Nuestra historia

Se cuenta que cuando Nonna Fortunata abrió su trattoria romana en 1900, el local se convirtió rápidamente en un lugar de referencia para quienes buscaban la verdadera cocina típica romana, auténtica y sin florituras. Se dice que entre sus clientes más ilustres se encontraba Gabriele D’Annunzio, quien apreciaba profundamente la sencillez de los platos y el ambiente genuino, alejado de los salones aristocráticos. Se dice que en una ocasión incluso improvisó unos versos dedicados a los famosos supplì, definiéndolos como «pequeñas bombas de sabor que anuncian la grandeza de Roma».

También Sibilla Aleramo, pionera de la literatura feminista italiana, era una habitual de la histórica trattoria romana. En aquel lugar encontraba un auténtico refugio, perfecto para observar la vida real de la capital. Le encantaba especialmente la pasta con alubias, símbolo de la cocina tradicional romana, sencilla pero llena de sabor.

En 1950, cuando su hija reabrió el restaurante continuando con el legado familiar, Roma vivía su época dorada. Con Cinecittà y el auge del cine, la ciudad se llenaba de artistas, actores y directores. La «nueva» Trattoria Nonna Fortunata, aunque se mantuvo fiel a la tradición culinaria romana, se convirtió en uno de los mejores restaurantes de Roma para quienes buscaban autenticidad.

Se rumorea que entre los clientes más fieles se encontraba Anna Magnani, símbolo del neorrealismo italiano. Su fuerte personalidad se reflejaba a la perfección en los sabores intensos de la cocina. Le encantaba la carbonara romana original, preparada según la receta de la abuela Fortunata: huevos frescos, guanciale crujiente y queso pecorino romano. Una carbonara cremosa y auténtica, considerada aún hoy una de las mejores de Roma.

Marcello Mastroianni también solía ir a menudo a la trattoria. Le encantaba la sencillez del local y la calidad de la cocina casera romana.

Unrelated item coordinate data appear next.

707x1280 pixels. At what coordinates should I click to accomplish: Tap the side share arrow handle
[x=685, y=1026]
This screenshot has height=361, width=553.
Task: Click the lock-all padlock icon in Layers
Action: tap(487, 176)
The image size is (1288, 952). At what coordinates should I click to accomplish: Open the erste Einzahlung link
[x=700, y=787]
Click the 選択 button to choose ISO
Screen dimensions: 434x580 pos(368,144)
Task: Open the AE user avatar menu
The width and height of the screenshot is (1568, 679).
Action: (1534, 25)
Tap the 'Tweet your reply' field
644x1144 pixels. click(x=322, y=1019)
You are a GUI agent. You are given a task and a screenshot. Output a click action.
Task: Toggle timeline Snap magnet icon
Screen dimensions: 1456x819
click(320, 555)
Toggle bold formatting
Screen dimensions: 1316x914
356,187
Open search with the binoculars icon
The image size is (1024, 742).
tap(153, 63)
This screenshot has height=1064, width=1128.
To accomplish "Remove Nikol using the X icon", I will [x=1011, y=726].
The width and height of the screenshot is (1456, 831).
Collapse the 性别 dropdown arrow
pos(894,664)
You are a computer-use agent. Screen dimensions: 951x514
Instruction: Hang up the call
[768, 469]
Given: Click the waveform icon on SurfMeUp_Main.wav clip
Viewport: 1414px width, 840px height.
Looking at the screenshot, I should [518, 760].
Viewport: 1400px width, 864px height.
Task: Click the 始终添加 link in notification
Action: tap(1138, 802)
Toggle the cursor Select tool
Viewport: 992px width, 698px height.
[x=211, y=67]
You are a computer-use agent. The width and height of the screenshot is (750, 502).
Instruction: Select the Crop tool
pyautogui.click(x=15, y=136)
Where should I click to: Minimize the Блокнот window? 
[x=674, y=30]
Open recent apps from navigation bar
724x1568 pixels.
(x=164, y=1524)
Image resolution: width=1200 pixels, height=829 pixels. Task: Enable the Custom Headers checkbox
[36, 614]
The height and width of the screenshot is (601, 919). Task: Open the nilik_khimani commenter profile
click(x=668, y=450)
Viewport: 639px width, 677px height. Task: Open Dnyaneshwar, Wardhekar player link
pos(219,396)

Entre sus platos favoritos se encontraban la pasta con garbanzos y los callos a la romana, ejemplos perfectos de la auténtica cocina tradicional de Roma.

Con el tiempo, la Trattoria Nonna Fortunata empezó a ser reconocida como uno de los mejores lugares para degustar la auténtica cocina romana. Las críticas entusiastas y el boca a boca contribuyeron a convertirla en una parada obligatoria para quienes buscaban un restaurante típico romano en el centro de Roma. Aunque no tuviera estrellas Michelin, el verdadero éxito era la cola que se formaba en la puerta: turistas y romanos dispuestos a degustar platos emblemáticos como la carbonara, la amatriciana y los supplì.

Aún hoy, la trattoria sigue siendo un símbolo de la tradición gastronómica romana. Un lugar donde el tiempo parece detenerse, donde cada plato cuenta una historia y donde la carbonara de la abuela Fortunata sigue siendo la protagonista, atrayendo a cualquiera que desee saborear la verdadera esencia de la cocina romana.